■ DIRECTIONS FOR THIS TASK ■
In the entries below, every line with the string "dock" is to be reported.

■ INPUT MATERIAL ■
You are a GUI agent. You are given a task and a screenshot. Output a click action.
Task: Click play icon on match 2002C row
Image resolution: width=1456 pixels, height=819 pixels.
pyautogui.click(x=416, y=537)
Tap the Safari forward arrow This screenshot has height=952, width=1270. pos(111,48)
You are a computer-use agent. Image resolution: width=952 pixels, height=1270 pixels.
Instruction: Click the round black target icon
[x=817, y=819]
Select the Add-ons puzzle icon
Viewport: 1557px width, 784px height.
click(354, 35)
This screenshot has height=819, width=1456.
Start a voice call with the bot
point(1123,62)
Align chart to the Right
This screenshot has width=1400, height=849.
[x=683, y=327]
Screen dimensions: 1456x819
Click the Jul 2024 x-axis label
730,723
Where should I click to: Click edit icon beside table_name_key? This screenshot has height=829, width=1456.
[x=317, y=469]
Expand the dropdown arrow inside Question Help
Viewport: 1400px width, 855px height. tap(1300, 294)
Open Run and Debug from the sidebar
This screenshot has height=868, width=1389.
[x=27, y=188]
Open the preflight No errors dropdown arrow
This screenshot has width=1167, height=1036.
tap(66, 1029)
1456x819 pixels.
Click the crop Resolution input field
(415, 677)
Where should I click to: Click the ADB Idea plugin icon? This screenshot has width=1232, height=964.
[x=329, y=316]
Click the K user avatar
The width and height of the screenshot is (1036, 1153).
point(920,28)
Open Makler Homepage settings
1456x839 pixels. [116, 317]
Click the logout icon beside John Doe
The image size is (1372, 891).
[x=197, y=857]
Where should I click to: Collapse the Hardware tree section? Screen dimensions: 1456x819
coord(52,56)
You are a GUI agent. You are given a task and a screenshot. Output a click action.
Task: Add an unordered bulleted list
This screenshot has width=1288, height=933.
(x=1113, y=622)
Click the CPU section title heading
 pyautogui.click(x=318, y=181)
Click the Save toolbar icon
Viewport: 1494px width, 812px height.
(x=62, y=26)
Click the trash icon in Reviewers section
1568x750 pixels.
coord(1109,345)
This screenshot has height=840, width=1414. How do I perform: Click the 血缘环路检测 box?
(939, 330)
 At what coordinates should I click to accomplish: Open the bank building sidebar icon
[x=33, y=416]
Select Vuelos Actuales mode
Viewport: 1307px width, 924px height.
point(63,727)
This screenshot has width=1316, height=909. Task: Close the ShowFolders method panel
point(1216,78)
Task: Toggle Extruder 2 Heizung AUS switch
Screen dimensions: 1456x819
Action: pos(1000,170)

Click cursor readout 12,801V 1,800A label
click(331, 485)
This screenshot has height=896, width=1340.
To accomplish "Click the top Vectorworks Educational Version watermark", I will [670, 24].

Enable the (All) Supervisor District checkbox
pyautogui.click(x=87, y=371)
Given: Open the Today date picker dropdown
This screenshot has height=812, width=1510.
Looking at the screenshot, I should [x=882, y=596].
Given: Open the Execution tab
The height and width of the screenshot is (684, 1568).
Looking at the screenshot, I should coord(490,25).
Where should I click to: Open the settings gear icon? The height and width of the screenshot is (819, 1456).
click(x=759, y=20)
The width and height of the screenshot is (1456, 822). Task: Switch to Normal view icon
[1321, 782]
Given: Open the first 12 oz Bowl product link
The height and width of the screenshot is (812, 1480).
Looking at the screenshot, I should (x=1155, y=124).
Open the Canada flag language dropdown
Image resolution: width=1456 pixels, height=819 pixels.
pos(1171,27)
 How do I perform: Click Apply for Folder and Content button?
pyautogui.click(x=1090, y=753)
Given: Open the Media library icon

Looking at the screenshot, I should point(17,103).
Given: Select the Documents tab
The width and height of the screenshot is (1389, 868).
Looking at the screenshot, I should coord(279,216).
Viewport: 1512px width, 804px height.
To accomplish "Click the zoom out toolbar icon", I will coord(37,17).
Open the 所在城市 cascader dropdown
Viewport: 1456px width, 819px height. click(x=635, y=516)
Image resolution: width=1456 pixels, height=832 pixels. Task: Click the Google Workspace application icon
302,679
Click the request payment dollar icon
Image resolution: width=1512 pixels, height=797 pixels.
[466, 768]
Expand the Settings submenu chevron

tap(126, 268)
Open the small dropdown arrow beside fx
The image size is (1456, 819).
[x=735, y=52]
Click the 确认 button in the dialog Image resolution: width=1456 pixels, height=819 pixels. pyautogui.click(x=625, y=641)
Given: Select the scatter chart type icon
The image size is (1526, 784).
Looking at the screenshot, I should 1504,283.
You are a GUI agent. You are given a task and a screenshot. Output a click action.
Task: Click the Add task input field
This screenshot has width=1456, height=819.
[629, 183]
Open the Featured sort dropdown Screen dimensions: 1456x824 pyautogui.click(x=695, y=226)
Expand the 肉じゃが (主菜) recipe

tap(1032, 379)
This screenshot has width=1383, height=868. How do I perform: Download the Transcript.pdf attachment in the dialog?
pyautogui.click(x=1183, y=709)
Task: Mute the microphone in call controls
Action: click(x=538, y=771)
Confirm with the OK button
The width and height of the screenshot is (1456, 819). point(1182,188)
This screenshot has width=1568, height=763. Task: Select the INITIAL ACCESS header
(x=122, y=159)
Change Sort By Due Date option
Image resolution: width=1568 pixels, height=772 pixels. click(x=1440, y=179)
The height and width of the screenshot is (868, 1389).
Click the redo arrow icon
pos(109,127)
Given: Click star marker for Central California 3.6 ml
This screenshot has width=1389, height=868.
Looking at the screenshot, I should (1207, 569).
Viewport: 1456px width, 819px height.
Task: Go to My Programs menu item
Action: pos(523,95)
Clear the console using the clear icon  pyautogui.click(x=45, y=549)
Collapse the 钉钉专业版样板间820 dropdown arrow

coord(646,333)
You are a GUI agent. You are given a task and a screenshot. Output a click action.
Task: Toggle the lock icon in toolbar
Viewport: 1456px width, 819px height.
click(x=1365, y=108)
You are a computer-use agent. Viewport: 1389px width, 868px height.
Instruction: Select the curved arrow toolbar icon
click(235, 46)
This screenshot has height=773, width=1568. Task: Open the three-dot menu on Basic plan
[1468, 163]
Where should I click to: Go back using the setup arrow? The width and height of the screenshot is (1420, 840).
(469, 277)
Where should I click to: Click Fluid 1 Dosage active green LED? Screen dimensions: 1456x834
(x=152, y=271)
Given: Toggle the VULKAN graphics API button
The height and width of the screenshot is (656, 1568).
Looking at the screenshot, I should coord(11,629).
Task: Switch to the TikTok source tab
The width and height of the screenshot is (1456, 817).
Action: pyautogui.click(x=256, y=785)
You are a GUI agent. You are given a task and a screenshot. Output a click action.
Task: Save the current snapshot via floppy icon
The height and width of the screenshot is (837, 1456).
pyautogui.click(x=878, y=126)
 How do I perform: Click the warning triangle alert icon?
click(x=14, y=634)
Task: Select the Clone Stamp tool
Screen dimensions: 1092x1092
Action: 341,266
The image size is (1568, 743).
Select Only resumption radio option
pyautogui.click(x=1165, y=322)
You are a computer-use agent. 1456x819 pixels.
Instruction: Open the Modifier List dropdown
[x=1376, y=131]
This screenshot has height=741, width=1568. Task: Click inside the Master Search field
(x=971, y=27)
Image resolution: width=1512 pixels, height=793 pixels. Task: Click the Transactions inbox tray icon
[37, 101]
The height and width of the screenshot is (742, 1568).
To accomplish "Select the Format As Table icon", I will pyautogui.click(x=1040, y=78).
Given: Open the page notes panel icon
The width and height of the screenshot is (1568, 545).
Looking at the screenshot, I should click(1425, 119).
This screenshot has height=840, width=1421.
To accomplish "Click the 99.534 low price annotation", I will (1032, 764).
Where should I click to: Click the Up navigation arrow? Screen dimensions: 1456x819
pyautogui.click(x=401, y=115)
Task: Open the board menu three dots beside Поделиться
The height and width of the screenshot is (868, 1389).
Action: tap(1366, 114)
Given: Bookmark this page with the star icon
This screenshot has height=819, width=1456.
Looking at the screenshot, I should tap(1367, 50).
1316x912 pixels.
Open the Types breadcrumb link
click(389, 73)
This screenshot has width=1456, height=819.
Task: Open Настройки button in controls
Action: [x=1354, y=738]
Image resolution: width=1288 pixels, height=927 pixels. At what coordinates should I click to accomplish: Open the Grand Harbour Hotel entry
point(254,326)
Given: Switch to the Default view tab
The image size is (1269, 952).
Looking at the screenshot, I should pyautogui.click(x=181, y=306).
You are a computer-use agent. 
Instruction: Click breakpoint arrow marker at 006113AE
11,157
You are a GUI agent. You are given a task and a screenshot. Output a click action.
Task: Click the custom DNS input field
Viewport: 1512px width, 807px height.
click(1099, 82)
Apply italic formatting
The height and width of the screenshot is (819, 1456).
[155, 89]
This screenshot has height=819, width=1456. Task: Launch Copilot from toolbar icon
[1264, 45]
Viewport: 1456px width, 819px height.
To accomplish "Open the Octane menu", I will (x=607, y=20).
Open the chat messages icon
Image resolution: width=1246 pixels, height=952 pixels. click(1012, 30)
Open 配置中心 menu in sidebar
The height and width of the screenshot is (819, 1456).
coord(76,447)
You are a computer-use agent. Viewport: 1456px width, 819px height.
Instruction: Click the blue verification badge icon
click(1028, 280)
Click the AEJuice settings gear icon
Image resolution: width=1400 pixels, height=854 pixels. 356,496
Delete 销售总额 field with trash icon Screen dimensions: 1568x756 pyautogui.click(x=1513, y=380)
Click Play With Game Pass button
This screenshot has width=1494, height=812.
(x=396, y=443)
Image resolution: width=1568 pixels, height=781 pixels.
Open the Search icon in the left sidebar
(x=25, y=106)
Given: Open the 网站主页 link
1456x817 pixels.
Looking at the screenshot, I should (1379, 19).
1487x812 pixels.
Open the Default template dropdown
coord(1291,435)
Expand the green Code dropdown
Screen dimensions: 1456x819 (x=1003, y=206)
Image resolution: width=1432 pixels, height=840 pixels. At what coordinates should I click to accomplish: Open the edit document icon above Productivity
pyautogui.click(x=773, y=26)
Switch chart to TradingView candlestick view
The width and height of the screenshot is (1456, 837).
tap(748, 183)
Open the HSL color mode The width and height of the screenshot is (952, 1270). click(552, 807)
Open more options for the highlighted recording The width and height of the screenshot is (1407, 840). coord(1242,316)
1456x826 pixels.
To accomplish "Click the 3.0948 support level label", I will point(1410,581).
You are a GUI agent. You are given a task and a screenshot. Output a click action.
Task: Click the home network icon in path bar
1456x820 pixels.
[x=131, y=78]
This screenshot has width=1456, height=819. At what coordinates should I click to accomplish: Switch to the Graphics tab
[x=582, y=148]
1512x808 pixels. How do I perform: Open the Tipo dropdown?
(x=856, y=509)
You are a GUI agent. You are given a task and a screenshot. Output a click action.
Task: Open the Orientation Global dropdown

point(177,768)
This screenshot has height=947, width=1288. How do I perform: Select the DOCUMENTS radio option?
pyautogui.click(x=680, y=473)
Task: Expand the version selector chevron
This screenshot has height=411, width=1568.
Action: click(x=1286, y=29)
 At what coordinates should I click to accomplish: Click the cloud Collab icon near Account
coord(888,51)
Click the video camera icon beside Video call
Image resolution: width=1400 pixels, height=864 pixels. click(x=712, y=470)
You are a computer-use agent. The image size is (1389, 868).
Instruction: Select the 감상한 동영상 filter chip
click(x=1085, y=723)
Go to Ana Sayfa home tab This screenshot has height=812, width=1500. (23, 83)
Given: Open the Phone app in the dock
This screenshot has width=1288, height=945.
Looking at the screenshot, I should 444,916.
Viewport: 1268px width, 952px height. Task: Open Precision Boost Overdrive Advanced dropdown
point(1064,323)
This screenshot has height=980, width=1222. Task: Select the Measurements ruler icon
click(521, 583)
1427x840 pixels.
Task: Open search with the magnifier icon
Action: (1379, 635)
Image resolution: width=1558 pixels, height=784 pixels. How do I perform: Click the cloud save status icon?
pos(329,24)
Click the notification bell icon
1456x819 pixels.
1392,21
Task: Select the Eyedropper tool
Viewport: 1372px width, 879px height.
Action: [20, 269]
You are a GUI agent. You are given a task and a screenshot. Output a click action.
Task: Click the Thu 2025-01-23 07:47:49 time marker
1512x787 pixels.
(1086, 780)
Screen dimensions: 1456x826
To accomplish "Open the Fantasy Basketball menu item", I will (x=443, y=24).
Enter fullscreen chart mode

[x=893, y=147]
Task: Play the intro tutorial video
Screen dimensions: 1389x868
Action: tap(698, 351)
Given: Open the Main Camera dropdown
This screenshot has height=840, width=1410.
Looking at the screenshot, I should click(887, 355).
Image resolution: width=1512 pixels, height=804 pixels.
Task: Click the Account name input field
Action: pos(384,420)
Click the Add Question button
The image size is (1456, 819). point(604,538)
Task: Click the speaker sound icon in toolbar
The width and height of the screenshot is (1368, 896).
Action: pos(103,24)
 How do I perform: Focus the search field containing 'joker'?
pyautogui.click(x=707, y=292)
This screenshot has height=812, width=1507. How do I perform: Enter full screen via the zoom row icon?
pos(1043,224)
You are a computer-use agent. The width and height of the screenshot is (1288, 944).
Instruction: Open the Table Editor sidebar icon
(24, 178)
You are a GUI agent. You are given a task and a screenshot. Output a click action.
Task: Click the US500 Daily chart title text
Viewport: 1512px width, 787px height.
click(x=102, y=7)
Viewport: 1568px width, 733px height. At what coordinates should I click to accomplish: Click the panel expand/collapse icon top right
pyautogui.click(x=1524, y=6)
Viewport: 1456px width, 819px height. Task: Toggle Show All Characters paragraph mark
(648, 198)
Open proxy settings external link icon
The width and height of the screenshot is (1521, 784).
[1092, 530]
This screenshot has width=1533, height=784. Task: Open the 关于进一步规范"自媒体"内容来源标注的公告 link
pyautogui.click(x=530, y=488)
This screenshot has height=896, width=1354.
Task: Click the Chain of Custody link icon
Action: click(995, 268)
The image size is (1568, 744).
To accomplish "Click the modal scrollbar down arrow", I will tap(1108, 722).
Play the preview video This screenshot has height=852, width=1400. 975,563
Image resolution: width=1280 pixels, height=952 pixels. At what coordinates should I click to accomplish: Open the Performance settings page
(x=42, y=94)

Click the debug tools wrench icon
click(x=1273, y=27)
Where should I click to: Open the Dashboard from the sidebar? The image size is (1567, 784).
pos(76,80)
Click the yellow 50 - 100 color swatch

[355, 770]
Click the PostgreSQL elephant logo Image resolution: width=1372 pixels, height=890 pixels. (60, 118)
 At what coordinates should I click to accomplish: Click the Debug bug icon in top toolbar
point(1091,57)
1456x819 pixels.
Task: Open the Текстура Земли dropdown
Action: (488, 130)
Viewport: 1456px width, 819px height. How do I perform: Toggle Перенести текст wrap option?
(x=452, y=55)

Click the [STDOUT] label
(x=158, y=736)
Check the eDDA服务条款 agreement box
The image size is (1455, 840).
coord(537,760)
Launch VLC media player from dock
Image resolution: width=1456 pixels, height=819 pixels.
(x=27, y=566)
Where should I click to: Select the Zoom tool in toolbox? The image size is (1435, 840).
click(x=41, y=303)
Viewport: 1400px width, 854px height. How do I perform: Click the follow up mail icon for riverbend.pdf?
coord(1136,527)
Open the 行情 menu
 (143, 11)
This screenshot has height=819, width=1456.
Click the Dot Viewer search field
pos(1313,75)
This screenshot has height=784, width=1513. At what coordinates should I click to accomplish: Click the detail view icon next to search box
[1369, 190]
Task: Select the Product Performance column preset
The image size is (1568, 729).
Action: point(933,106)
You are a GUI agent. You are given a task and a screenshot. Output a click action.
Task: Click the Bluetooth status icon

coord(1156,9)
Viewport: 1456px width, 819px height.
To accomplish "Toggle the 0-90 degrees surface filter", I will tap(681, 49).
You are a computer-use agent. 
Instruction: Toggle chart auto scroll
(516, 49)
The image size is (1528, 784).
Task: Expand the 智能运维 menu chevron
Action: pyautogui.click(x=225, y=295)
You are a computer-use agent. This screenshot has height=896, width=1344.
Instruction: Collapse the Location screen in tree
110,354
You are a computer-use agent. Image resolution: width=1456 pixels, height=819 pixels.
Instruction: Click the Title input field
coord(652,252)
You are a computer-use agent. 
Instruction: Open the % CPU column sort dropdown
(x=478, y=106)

■ TASK ANSWER ■
Given: Open the Phone app in the dock
Launch VLC media player from dock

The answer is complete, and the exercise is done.